Nous souhaitons de la latitude dans la façon de mener les politiques publiques. En parallèle, il serait normal que Parlement assigne des objectifs aux collectivités et cela en leur donnant des moyens. C’est au président de la République de changer l’état d’esprit et d’accepter les évolutions qui seront proposées par les associations d’élus.
Vous insistez également sur l’autonomie financière des collectivités.

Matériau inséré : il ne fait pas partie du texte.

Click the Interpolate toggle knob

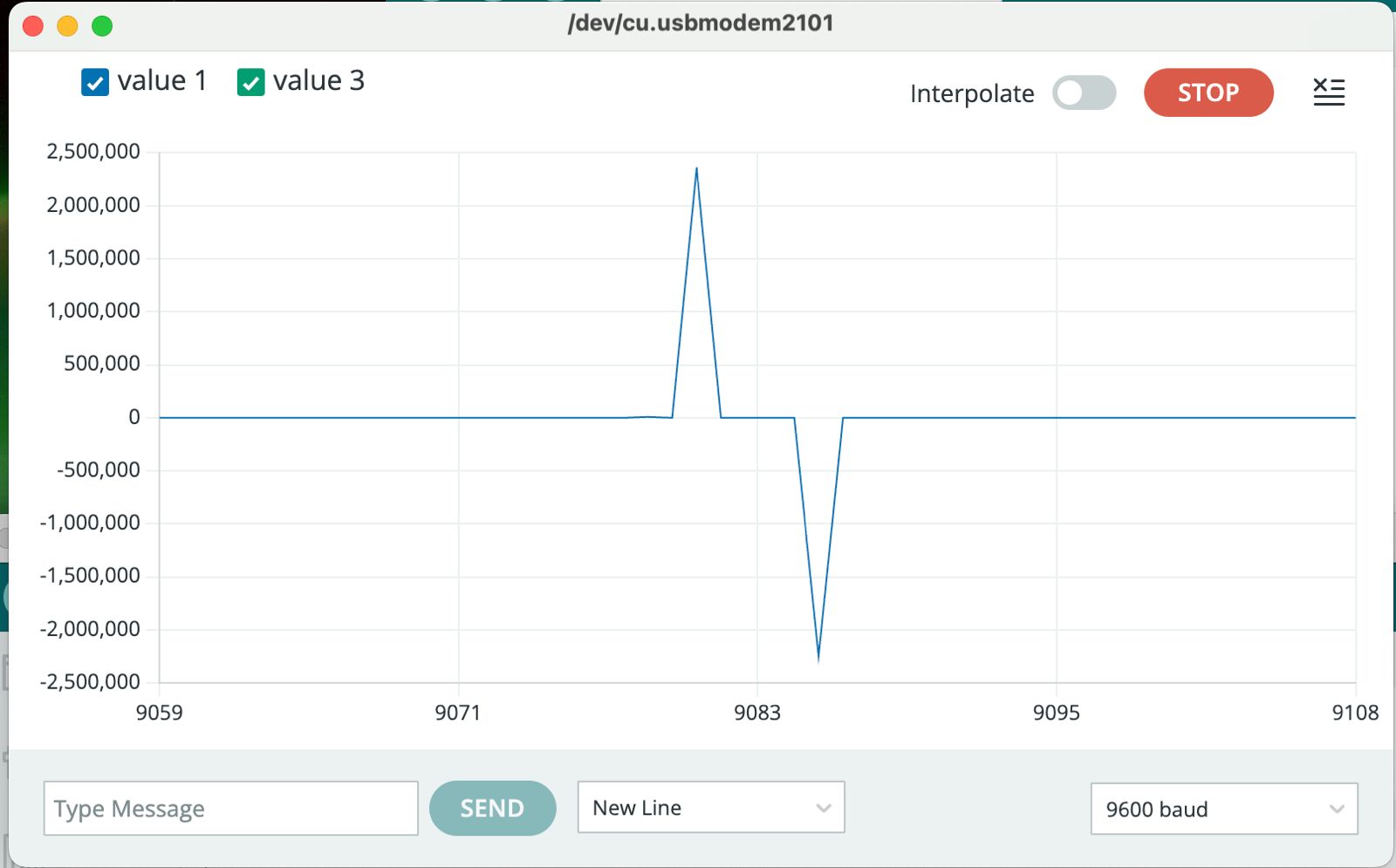click(x=1071, y=92)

En effet car l’autre condition indispensable à la décentralisation est la garantie de nos ressources. Et cela avec une visibilité pluriannuelle sans une remise en cause permanente par chaque loi de finances. Il faudrait un pacte financier de cinq ans, au début de chaque mandature, en contrepartie des politiques publiques mises en œuvre. Il n’y a pas de compétences sans moyens. Nous devons avoir une garantie d’évolutivité de nos ressources. Un impôt supprimé doit se traduire par une garantie automatique et évoluant comme la ressource fiscale d’origine.
Il n’est plus possible de dire que les collectivités sont le lieu de mise en œuvre de politiques publiques importantes, de leur donner sans cesse de nouveaux objectifs et de faire cela à budget constant. On ne peut pas nous reprocher de dépenser l’argent qu’on nous demande de dépenser ! Il y a là une certaine schizophrénie de la part de l’Etat ! Le discours sur le trop de dépenses des collectivités n’est plus supportable. La liste est longue des dépenses nouvelles transmises par l’Etat sur lesquelles nous n’avons pas de maîtrise. On ne crée pas des postes pour le plaisir mais pour disposer d’une ingénierie locale afin de mettre en œuvre les politiques que la Nation a décidé de nous confier.

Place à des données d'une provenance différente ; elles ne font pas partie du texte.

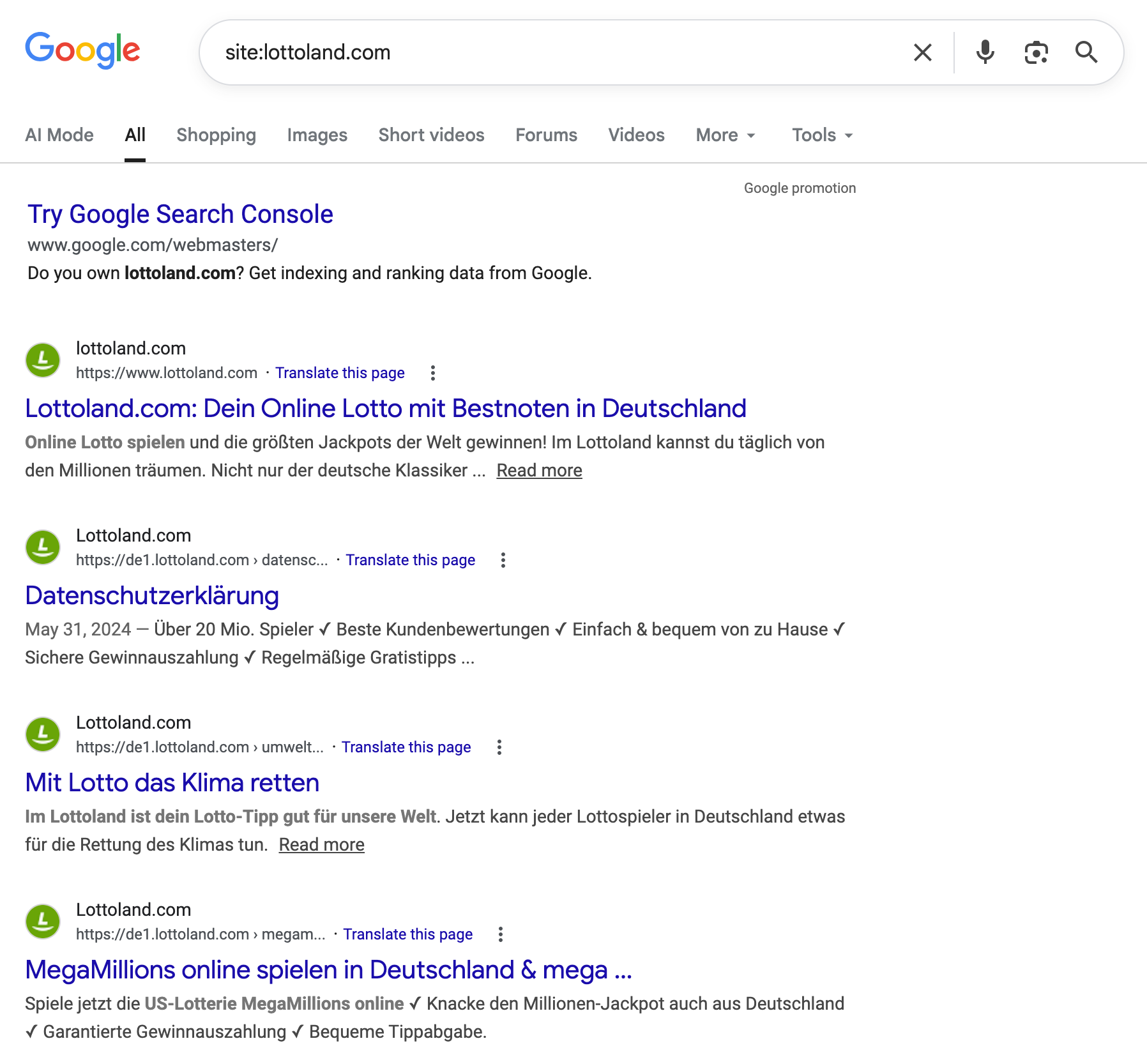Open Google Lens camera search
Image resolution: width=1147 pixels, height=1064 pixels.
coord(1035,52)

Faut-il un Etat local plus fort ?
C’est indispensable avec des préfets de département ayant davantage de responsabilités sur les services de l’Etat. Il faut aussi moins d’agents d’exécution mais plus d’agents de catégorie A. Ces compétences manquent dans des préfectures de chef-lieu de département moyen comme le mien. Les administrations centrales n’ont pas assez tiré les conséquences de la nouvelle manière de mener les politiques publiques. Ce qu’il nous faut ce sont de vrais partenaires pouvant nous accompagner et nous rappeler parfois les règles et les objectifs. Mais cela ne veut pas dire « le préfet décide et le maire exécute ». Par ailleurs, il y a certains sujets sur lesquels nous demandons de partager la gouvernance avec l’Etat comme par exemple sur le dispositif Territoires d’industrie avec un pilotage tripartite préfet, maire ou président d’EPCI et chef d’entreprise ne signifiant pas d’avoir un patron et deux exécutants !
Que pensez-vous de l’idée de faire de l’EPCI une collectivité de plein exercice ?

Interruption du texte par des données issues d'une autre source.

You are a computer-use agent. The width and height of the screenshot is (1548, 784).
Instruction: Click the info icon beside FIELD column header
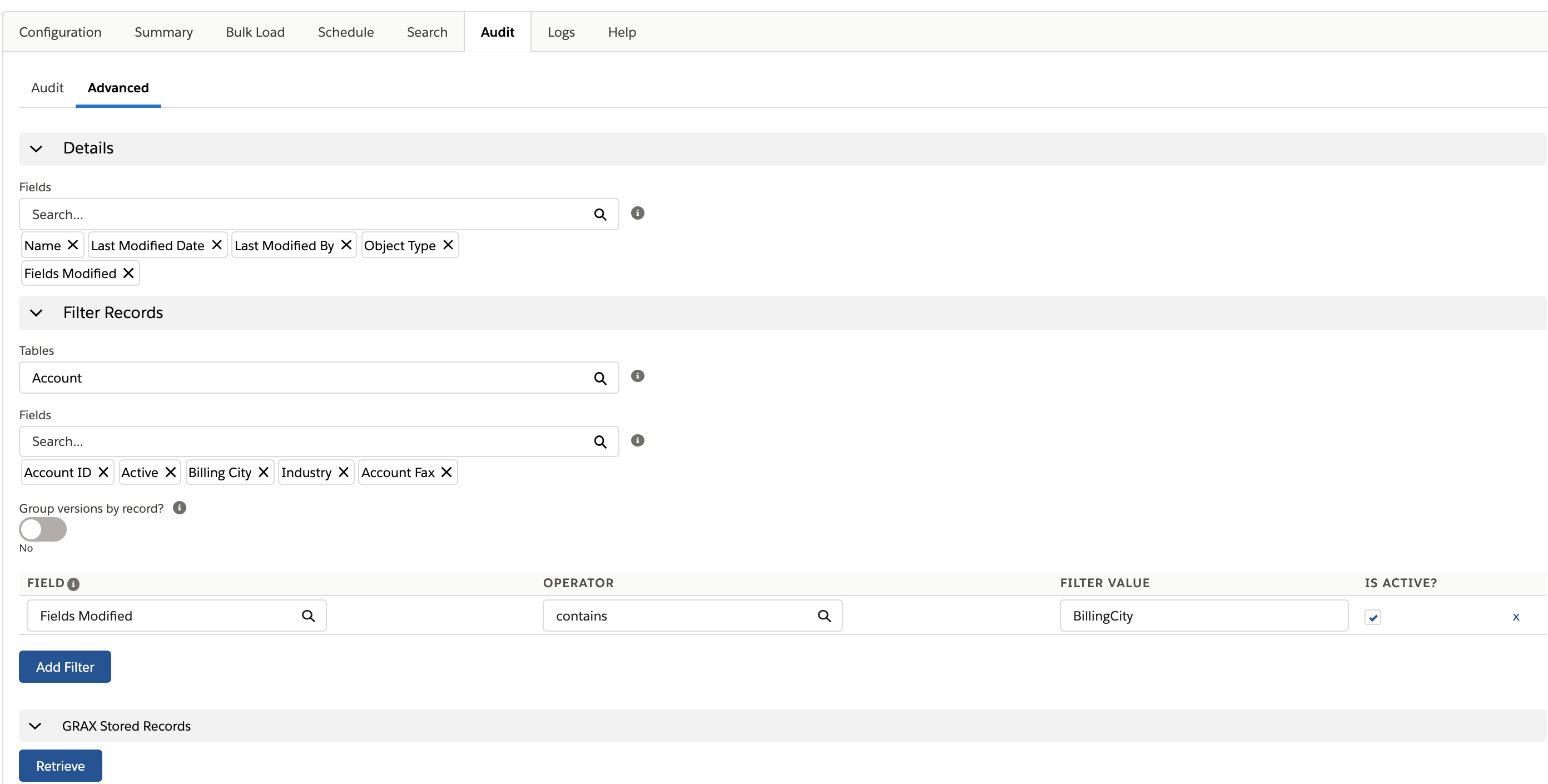click(73, 584)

J’y suis totalement opposé car cela serait contreproductif en envoyant un signal agressif vis-à-vis des communes. Si je suis partisan du développement de l’intercommunalité, car c’est elle qui porte les grands sujets, ce n’est pas la loi qui doit le décider mais les élus. Les maires choisiront de mettre en commun tout ce qu’ils jugent pertinent car c’est eux qui l’auront décidé. Les communes nouvelles constituent un succès car elles ont été choisies librement par les élus.
Le renforcement de l’EPCI ne peut pas se faire contre les communes, il doit se nourrir de l’intérieur par leur apport. Il constitue plus qu’un simple syndicat en étant au service des communes mais aussi d’un projet collectif. En se transformant en collectivité, il deviendrait un organisme différent qui irait à l’encontre du projet intercommunal. C’est par la discussion entre les maires que l’intercommunalité va s’enrichir de nouvelles compétences, trouver un équilibre et devenir le lieu d’expression d’un projet de territoire. La contrainte ne marchera pas. En faisant confiance aux maires, on verra bien qu’elle représente l’intérêt d’un territoire et de ses habitants, et ne constitue pas un danger pour la commune mais au contraire une chance.